Compiling the run-time system at higher levels of C optimization by xavierleroy · Pull Request #226 · ocaml/ocaml

xavierleroy · 2015-08-04T12:59:09Z

Currently, the run-time system and the C stub code are compiled at a conservative -O (= -O1) optimization level. This pull request investigates the use of higher optimization levels.

Optimization level

High optimization levels are risky, because optimizing C compilers assume that the C source is free of undefined behaviors w.r.t. the ISO C standards, and optimize accordingly. There are two main sources of such undefined behaviors in the OCaml sources:

Overflow in signed integer arithmetic is undefined in ISO C. OCaml (esp. the bytecode interpreter) assumes defined behavior, with wrap around on overflow, like in Java.
Wild pointer casts. For conforming programs, the C compiler can assume that e.g. a double * pointer and an int * pointer never alias. This may not be safe for the OCaml runtime system, because it makes a lot of casts between the value type and various pointer types.

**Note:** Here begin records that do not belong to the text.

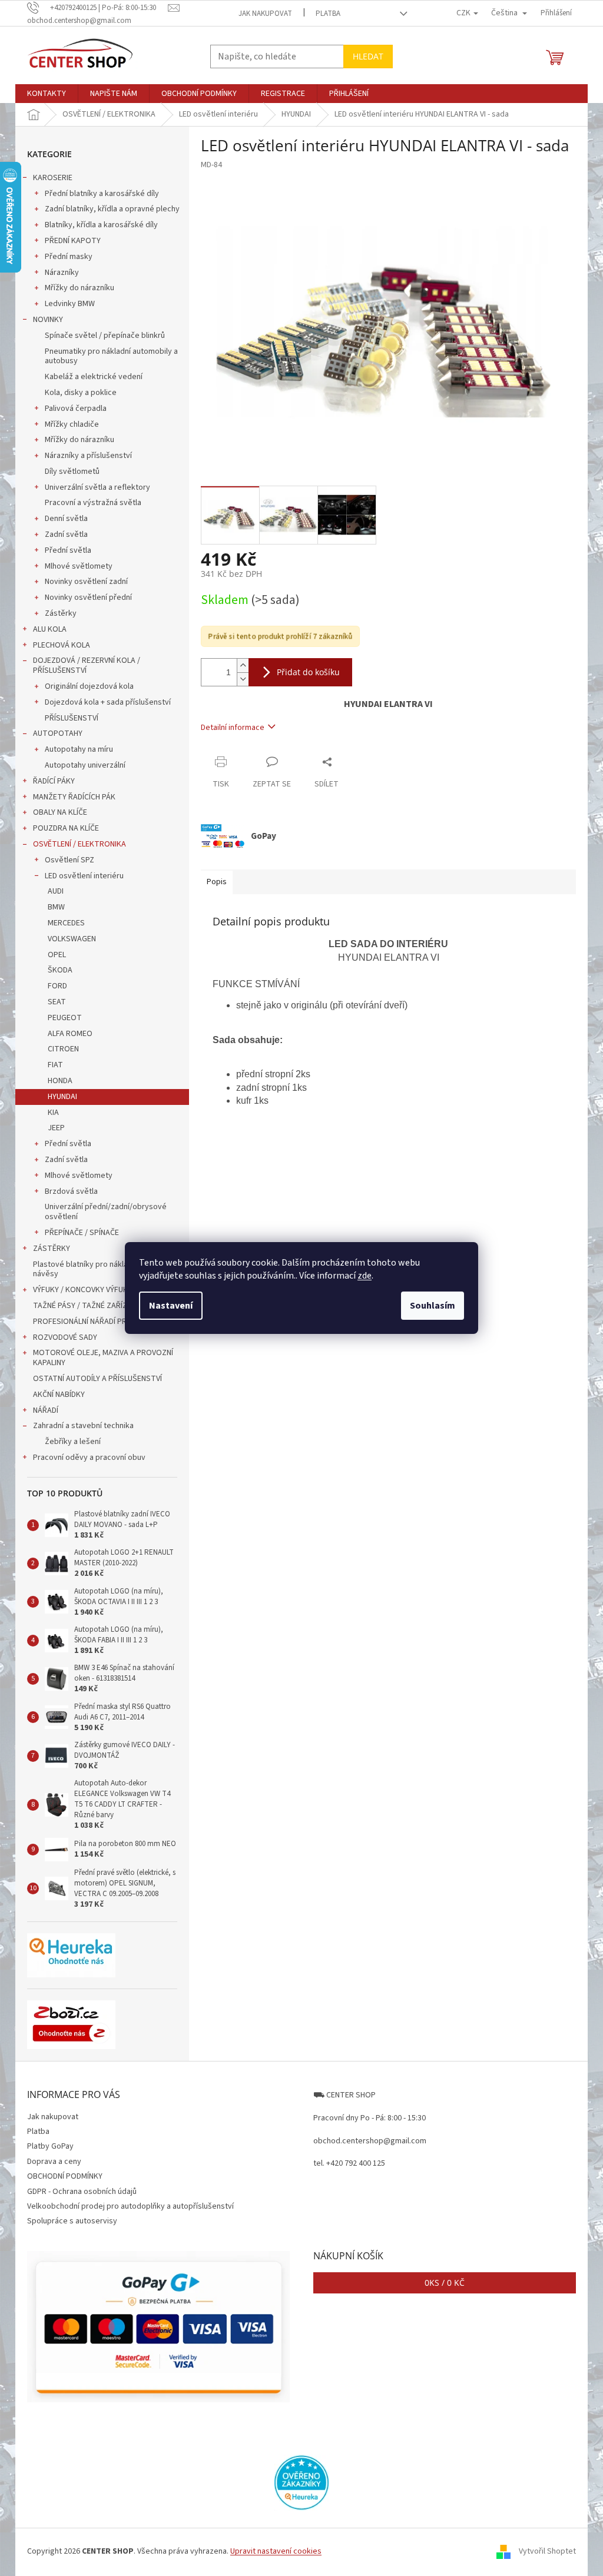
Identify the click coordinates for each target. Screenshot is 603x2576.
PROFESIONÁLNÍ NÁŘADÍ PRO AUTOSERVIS (106, 1321)
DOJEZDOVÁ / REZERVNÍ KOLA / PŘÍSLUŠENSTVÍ (86, 665)
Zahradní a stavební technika (83, 1426)
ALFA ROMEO (70, 1034)
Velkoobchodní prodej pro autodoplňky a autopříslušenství (130, 2206)
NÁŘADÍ (45, 1410)
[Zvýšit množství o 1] (243, 665)
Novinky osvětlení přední (88, 597)
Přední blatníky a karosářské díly (102, 194)
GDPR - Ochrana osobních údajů (82, 2191)
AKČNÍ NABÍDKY (59, 1394)
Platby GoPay (50, 2146)
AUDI (56, 891)
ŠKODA (60, 970)
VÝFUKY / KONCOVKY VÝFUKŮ (82, 1290)
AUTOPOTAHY (57, 733)
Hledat (368, 56)
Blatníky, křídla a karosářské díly (101, 225)
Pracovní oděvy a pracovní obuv (89, 1457)
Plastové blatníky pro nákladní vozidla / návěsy (101, 1269)
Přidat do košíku (308, 672)
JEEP (56, 1128)
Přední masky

Consequently, I propose to use -O3 optimization level but tame it by selecting

-fwrapv to tell the compiler we expect signed integer arithmetic to overflow and to wrap around;
-fno-strict-aliasing to turn off type-based aliasing analysis and tolerate wild pointer casts.

These options are supported by Clang and by GCC (since version 3.4). On other compilers, the configure script selects -O optimization, like before.

Performance impact

The impact of these optimizations on OCaml performance is important for the bytecode interpreter, and barely noticeable for natively-compiled programs.

Compiling ocamlrun with gcc -O3 instead of gcc -O speeds up bytecode interpretation by a factor 1.2 to 2.2 (!) on small bytecoded benchmarks, 1.3 on a larger program (CompCert). This is primarily due to better code being generated for the Next macro of the bytecode interpreter. (gcc -O pessimizes this macro; higher optimization levels do the right thing.) With gcc -O2, performance is almost as good.

The same small set of benchmarks compiled in native code show no significant speedup or slowdown when the runtime system is compiled with gcc -O2, and a barely significant 1.03 speedup when the runtime system is compiled with gcc -O3.

My small set of benchmarks doesn't exercise much of the runtime system. Other measurements are needed.

Other proposed changes

These changes are unrelated to optimization but affect the configure script as well.

Fail if GCC version 1.x or 2.x is used. We used to detect the 2.x versions that are known to cause problems. 1.x and 2.x are too old anyway.
Put GCC in gnu99 (= ISO C99 + GNU extensions) mode instead of the default gnu89 (= ANSI C + GNU extensions) mode. I want to encourage the use of C99. Besides, clang is gnu99 or even gnu11 by default, so GCC/Clang portability is increased. As to why GNU extensions and not strict ISO C mode, some useful libc functions are not declared in standard includes in strict ISO C mode.
For GCC and Clang, add -Werror (treat warnings as errors). The warnings emitted by GCC and Clang in -Wall mode are almost always indicative of a C programming error. I'm tired to see these warnings ignored by OCaml developers who touch the runtime system.
In accordance with Doligez's law of warnings, -Werror is selected only for development versions of OCaml (with +dev in the version string), but is turned off for released versions. We must fix warnings during OCaml development, but released versions may be compiled in nonstandard C environments that we never tried, so they should have a chance to compile even with some warnings.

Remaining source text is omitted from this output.